Equally embarrassed and angered by the taunts of the Green Knight and the silence of his own comrades, Arthur rises and moves to accept the challenge himself in order to preserve his own honor and that of his court.
But Gawain will not let this stand. He interjects before Arthur can do so and asks to accept the challenge himself, though he does not feel that he is worthy. In explaining his hesitancy to Arthur, he says of the other knights and then himself:
on earth there are, I hold, none more honest of purpose,
no figures fairer on field where fighting is waged.
I am the weakest, I am aware, and in wit feeblest,
and the least loss, if I live not, if one would learn the truth.
Only because you are my uncle is honour given me:
save your blood in my body I boast of no virtue; (36-37)1
Gawain is publicly confessing to being a nepotism baby.
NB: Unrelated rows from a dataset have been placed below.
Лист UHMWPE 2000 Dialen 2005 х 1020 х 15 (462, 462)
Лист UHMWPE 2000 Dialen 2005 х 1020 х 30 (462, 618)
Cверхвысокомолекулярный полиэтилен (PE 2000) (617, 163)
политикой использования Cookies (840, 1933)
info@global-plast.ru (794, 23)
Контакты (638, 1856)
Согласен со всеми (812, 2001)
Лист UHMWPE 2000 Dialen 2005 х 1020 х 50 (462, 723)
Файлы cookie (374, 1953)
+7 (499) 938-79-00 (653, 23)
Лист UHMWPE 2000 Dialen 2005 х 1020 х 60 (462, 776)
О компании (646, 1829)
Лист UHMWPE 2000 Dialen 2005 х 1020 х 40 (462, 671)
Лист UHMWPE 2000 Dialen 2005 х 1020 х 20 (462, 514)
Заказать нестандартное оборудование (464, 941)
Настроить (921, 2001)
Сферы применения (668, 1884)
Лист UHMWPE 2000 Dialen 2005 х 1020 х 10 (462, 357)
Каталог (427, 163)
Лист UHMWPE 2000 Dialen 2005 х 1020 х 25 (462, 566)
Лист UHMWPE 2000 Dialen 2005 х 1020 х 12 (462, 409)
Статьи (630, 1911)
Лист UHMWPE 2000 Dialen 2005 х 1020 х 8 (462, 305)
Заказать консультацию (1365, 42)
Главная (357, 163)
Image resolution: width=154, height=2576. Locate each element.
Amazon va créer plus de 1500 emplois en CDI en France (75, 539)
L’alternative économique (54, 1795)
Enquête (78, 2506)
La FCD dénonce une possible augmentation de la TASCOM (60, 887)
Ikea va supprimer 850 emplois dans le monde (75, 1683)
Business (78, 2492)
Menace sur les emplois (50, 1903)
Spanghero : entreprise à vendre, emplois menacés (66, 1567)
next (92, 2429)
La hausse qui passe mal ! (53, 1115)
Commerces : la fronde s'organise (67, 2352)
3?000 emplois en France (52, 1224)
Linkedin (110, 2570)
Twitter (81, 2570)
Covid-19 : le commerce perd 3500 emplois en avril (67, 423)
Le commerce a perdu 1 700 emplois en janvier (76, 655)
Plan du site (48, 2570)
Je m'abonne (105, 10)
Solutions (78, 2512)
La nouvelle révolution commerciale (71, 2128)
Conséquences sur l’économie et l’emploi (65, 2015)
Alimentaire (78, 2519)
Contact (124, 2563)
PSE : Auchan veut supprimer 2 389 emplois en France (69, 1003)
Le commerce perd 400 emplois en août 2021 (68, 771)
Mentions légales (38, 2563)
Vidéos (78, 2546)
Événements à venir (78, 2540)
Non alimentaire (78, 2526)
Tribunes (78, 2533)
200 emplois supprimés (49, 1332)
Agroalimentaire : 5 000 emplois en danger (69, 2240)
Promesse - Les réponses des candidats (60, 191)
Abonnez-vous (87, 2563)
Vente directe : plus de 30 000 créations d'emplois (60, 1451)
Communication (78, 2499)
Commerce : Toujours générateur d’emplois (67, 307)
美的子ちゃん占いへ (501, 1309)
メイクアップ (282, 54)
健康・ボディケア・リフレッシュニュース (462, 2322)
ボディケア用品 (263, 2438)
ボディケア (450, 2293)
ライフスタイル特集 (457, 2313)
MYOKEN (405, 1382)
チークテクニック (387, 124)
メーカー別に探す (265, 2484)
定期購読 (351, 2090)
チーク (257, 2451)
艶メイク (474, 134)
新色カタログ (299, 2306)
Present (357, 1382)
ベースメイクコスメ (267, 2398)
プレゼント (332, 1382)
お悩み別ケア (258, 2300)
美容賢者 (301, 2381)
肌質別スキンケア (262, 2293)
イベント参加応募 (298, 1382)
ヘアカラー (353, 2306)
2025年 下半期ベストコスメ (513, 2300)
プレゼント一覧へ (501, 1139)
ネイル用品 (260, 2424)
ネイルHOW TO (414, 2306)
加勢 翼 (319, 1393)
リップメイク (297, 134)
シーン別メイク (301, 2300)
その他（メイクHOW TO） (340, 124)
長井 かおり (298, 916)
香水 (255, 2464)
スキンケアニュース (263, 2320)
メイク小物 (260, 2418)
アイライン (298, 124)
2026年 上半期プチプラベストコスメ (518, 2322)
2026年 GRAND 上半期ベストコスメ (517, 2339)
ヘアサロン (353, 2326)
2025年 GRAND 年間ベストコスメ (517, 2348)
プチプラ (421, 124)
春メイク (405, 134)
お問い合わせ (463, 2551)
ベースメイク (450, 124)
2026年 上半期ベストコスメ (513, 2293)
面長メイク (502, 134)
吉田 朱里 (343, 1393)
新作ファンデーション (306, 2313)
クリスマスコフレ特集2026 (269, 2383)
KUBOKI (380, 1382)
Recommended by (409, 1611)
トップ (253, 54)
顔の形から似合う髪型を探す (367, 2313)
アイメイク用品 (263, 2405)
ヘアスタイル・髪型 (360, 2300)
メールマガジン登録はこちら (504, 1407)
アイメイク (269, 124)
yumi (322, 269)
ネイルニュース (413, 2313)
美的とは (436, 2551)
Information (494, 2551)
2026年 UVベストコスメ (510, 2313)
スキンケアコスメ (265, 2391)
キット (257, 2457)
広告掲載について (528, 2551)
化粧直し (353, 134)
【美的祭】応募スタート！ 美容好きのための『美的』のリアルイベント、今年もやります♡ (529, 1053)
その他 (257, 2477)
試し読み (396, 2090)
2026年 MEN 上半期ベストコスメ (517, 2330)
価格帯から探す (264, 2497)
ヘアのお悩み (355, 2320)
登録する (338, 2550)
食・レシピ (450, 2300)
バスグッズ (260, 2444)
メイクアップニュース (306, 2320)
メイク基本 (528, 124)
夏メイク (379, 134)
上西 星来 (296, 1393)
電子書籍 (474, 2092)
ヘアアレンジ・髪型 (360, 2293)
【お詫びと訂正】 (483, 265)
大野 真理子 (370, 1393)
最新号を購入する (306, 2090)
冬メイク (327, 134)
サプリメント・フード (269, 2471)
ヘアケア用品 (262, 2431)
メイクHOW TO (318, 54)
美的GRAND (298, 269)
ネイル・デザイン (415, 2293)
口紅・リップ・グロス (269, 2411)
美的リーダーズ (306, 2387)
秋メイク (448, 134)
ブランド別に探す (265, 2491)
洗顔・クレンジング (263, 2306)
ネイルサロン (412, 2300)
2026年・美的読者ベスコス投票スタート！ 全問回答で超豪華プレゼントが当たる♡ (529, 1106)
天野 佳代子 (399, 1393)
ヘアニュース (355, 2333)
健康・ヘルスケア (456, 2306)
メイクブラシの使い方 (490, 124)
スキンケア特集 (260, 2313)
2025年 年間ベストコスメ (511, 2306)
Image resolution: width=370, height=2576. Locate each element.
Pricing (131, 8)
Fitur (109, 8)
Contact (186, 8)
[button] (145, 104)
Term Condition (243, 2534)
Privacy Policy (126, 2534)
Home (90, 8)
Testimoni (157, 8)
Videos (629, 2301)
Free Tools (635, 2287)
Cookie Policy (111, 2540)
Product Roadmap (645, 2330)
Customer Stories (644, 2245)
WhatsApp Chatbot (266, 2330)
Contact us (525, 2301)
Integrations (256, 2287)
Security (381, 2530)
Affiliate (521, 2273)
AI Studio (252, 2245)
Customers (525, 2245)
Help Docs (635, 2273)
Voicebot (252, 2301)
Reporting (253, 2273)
He feels that the only reason he’s even at the Round Table in the first place is that his mother is Arthur’s sister.
save your blood in my body I boast of no virtue
Gawain goes on to prove—both by his successes in the ensuing quest and by his failures—that he does indeed have much virtue to boast of and does deserve honour.
But Arthur’s blood in his body gives Gawain more than just a seat at the round table and virtue (in addition to his own) to boast of: it’s because of Arthur’s blood in his body that Gawain obtains a kind of immortality too. His association with Arthur is why he’s known to this day and lives on in the tales of Arthur and Camelot. This goes for the other knights of the round table too, who become part of Arthur’s extended “family” of sorts by their association with him and their brotherhood in arms.
This quote connecting Gawain’s virtue to Arthur’s blood has stuck with me in the weeks since I reread Tolkien’s translation of Sir Gawain and the Green Knight for its resonance and its contrasts with the stories of two other kingly heirs.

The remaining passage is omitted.